Although you may not associate your lower back pain with your calves, when something is off-kilter in one area, it easily affects more distant areas of the body. If you think about it, your abdominals and lower back muscles support the majority of your musculoskeletal network, literally from head to toe. Without a strong core, your hips and spine can easily get out of alignment. When your alignment is off, you’ll often feel it in your knees, ankles, shoulders, or neck.
Your core is key to maintaining posture and keeping your body primed for movement. If you are recovering from an injury or have fallen out of shape from long hours working at a computer, here are a few ways you can easily incorporate some basic core exercises into your day, to achieve all the benefits core strengthening has to offer.
Start by getting into position on your hands and knees. Make sure you have proper padding for your knees on the floor. Ensure your shoulders are lined up above your hands and your knees are directly below your hips. While holding your stomach tight and keeping your back flat, carefully extend both your right arm and your left leg, using the opposite limbs for balance. Fully extend, creating a flat board the length of your body. Bring the extended arm and leg under your body until your elbow touches your knee, maintaining balance as you move.
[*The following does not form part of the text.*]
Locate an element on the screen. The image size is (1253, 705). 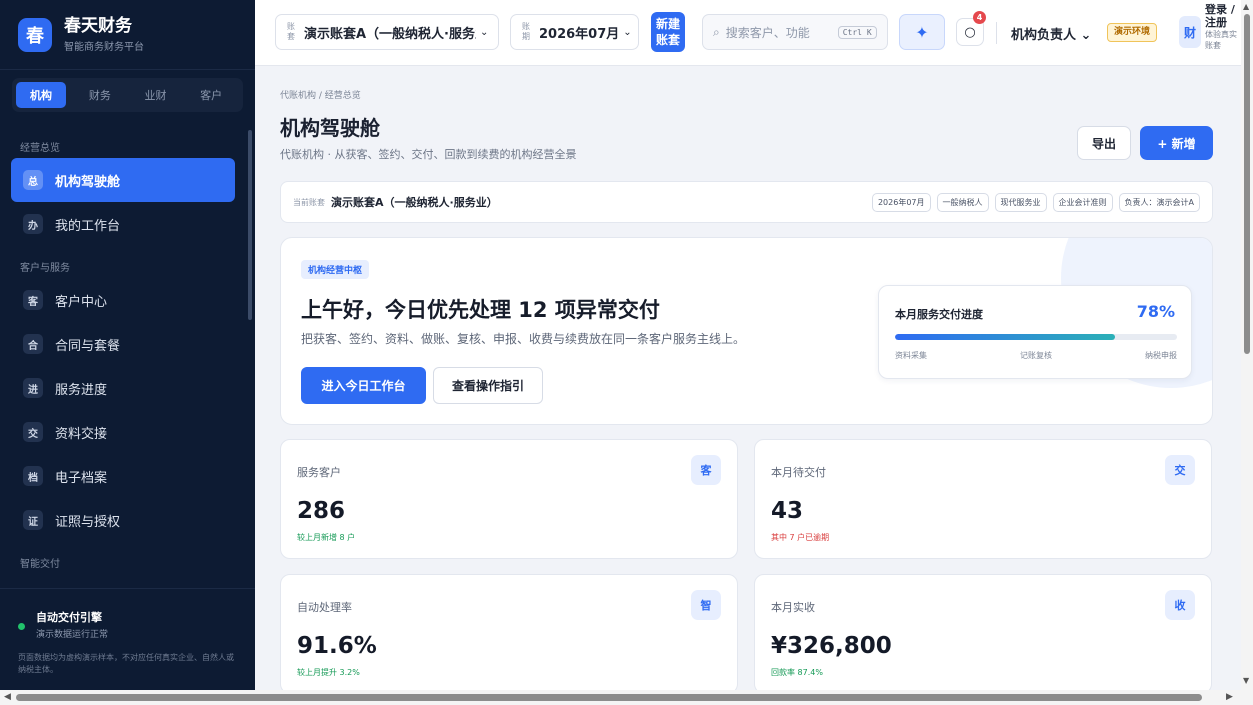
brand: 春 春天财务 智能商务财务平台 is located at coordinates (128, 35).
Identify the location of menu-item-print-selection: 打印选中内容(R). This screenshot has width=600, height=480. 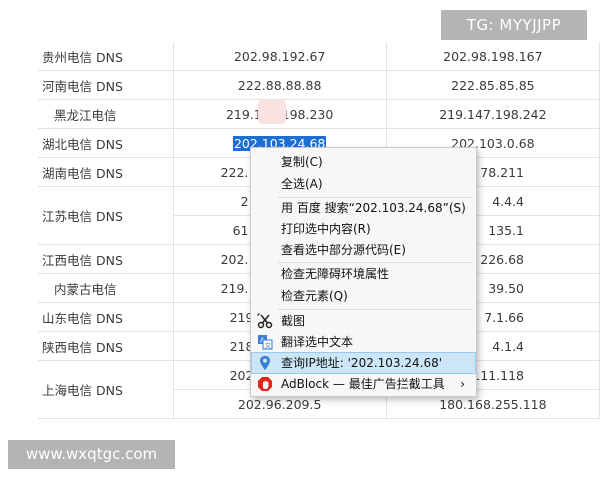
(364, 229).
Then place your hand and knee back onto the ground position and switch, extending the left arm and right leg. Complete 10 reps on both sides.
Standing Knee Crunches
Everyone knows crunches represent the ubiquitous core exercise, but if the floor version is too hard on your back, neck, or shoulders, perform a standing version instead. Stand with your feet shoulder-width apart. With a tight core and relaxed shoulders, slowly raise one knee until it meets the opposite elbow. If the twisting motion required to lower your elbow is too much simply do the leg lift portion instead. Complete 10 reps.
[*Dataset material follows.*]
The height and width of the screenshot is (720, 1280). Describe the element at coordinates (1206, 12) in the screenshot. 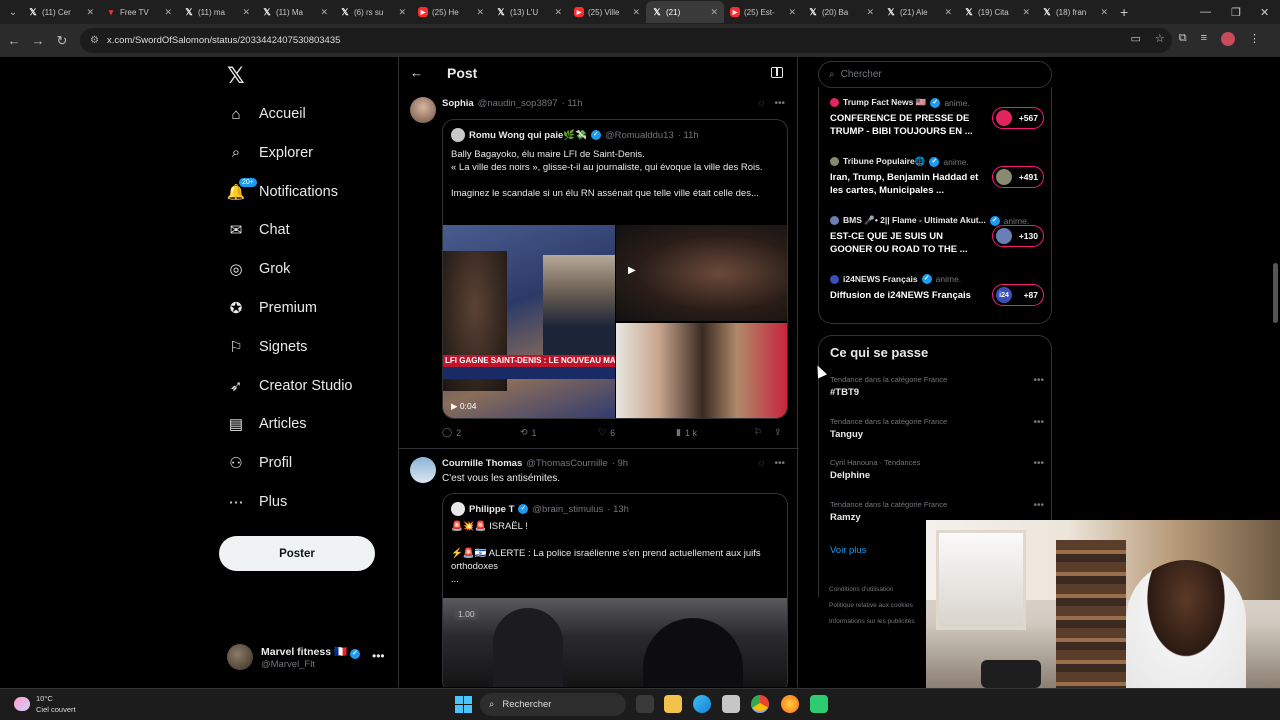

I see `minimize-button: —` at that location.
The plank is a basic move with a huge core-strengthening impact. A full plank is performed with straight arms, but a modified version is achieved on your elbows instead. Use the technique that is best for you based on the potential wrist, elbow, or shoulder ailments. Roll your toes under slightly, placing the weight on the bottom of your toes. Similarly, place your hands or elbows flat on the ground directly below your shoulders. Pull your stomach tight and do not allow any sag in your lower back.
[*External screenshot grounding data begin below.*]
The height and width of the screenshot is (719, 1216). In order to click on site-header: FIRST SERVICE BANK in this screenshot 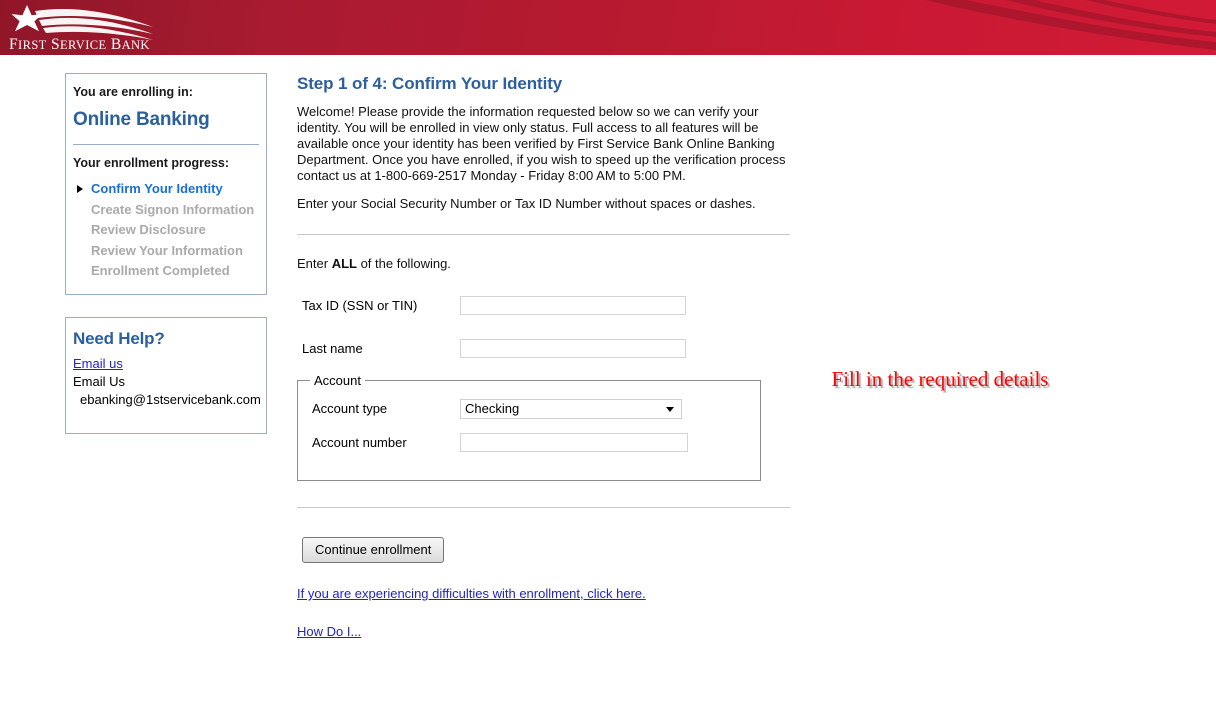, I will do `click(608, 28)`.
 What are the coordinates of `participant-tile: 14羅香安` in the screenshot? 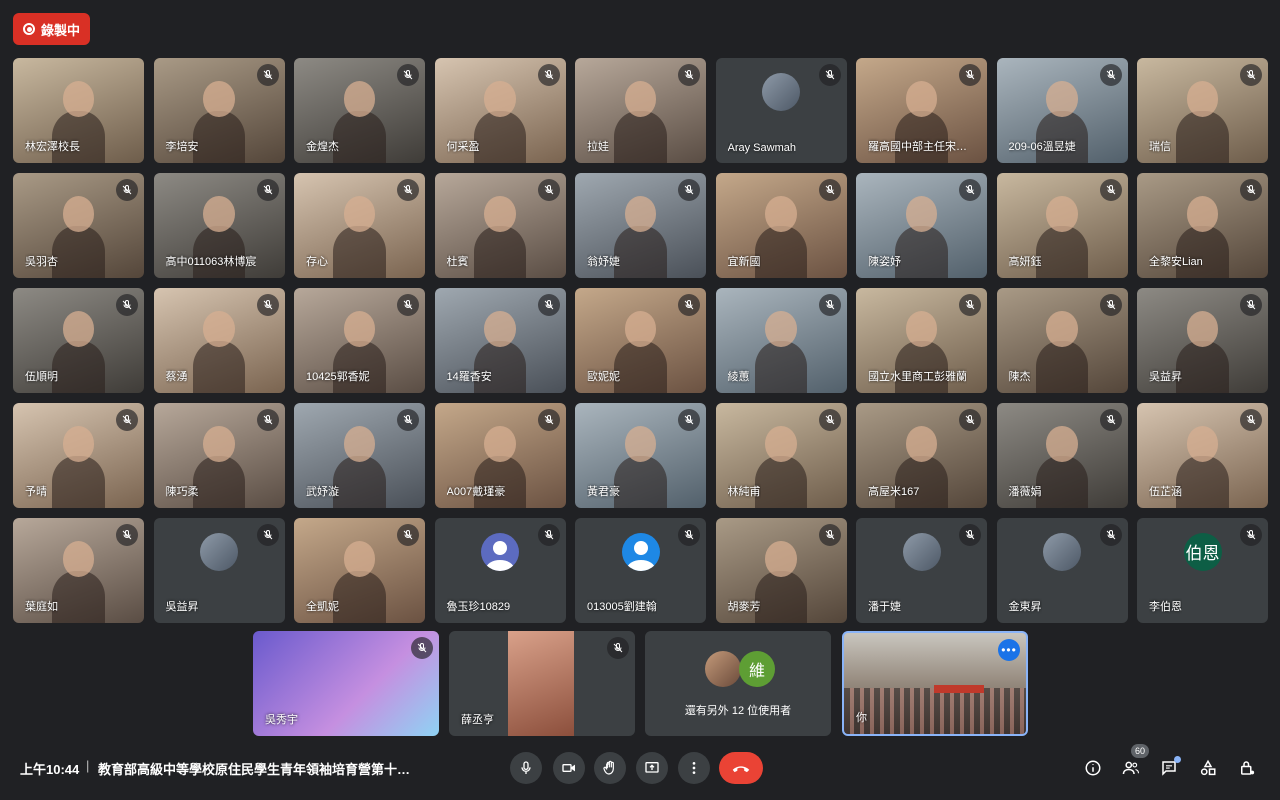 It's located at (500, 340).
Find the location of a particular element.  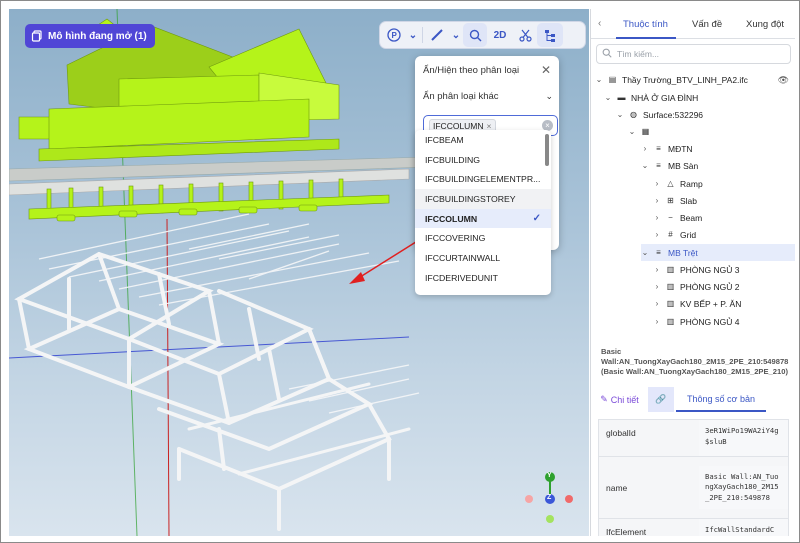

tree-label: PHÒNG NGỦ 2 is located at coordinates (710, 286).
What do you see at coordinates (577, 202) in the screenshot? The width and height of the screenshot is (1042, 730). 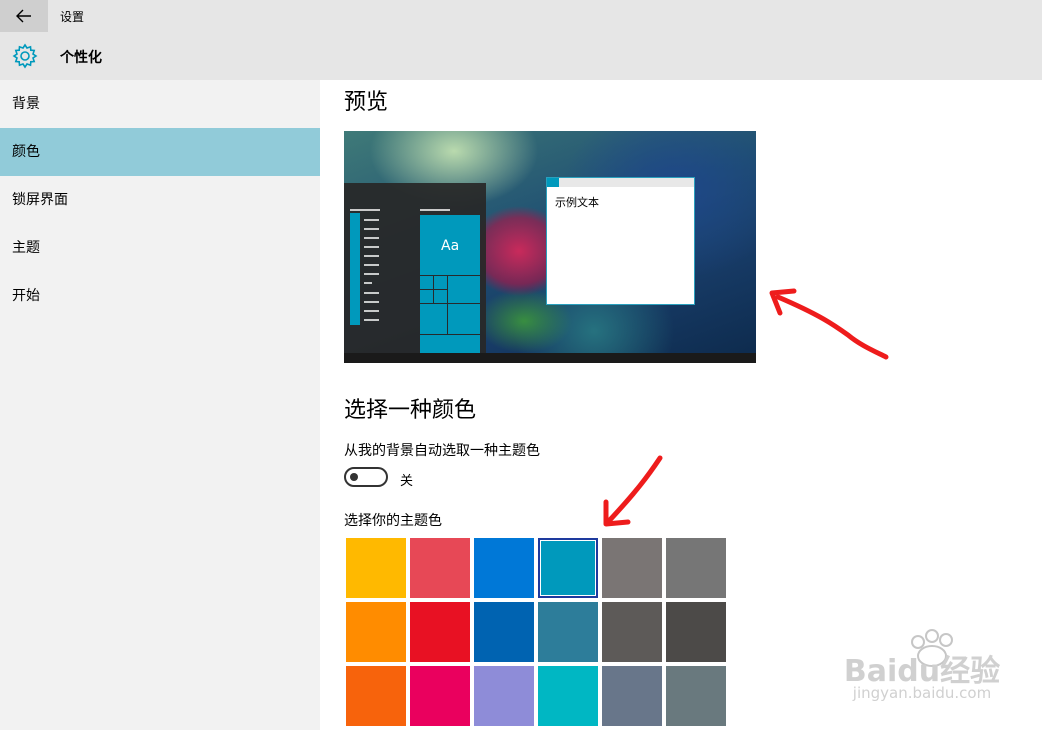 I see `preview-sample-text: 示例文本` at bounding box center [577, 202].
Your body should make a “plank” like a board. Hold for 10 seconds. Lower a knee to rest, then reset your position for another 10 seconds. As you become stronger, try to hold the proper position for 20 seconds, then 30 seconds, etc, working up to one minute.
For an added boost, hold the plank position while pulling one knee beneath and across your body. Return it to the extended position and repeat with the opposite side. For a modified version, hold the plank on your elbows and knees until you build enough strength to move to your toes.
Think of hip lifts as an opposite form of crunches where you raise your hips instead of your head and shoulders. To start, lay flat on your back with your arms straight down along the side of your body. Bend your knees with your feet flat on the floor. Using your feet and shoulders as an anchor, lift your hips until your body is flat from shoulders to knees. Lower and repeat, maintaining a tight core as you go. Stability is critical so focus on squeezing your glutes and abs as you lift and lower.
Side Hip Lift
To work the opposite muscles of your core lay on your side with one ankle stacked on top of the other. Put a pad beneath your elbow and ensure it is directly below your shoulder. Then lift your hips straight towards the ceiling and lower back to the ground, maintaining balance and control. Do five repetitions and then move to the other side. If this exercise is too challenging, try to lift and hold instead of moving up and down.
While these exercises are introductory, it’s important to check with your doctor or physical therapist before beginning any exercise program to ensure the movements are safe for you.
Also know you don’t have to set aside a lot of time each day to begin your progress. Instead, make these exercises part of your everyday activities. Drop and hold a plank while your coffee reheats. Throwdown a few hip lifts during the last minute of the spin cycle on the washing machine. Perform some knee crunches while brushing your teeth.
Most of all, remember to focus on form over repetitions. The goal is to strengthen and improve support so doing an exercise five times correctly is preferable to doing twice as many imprecisely.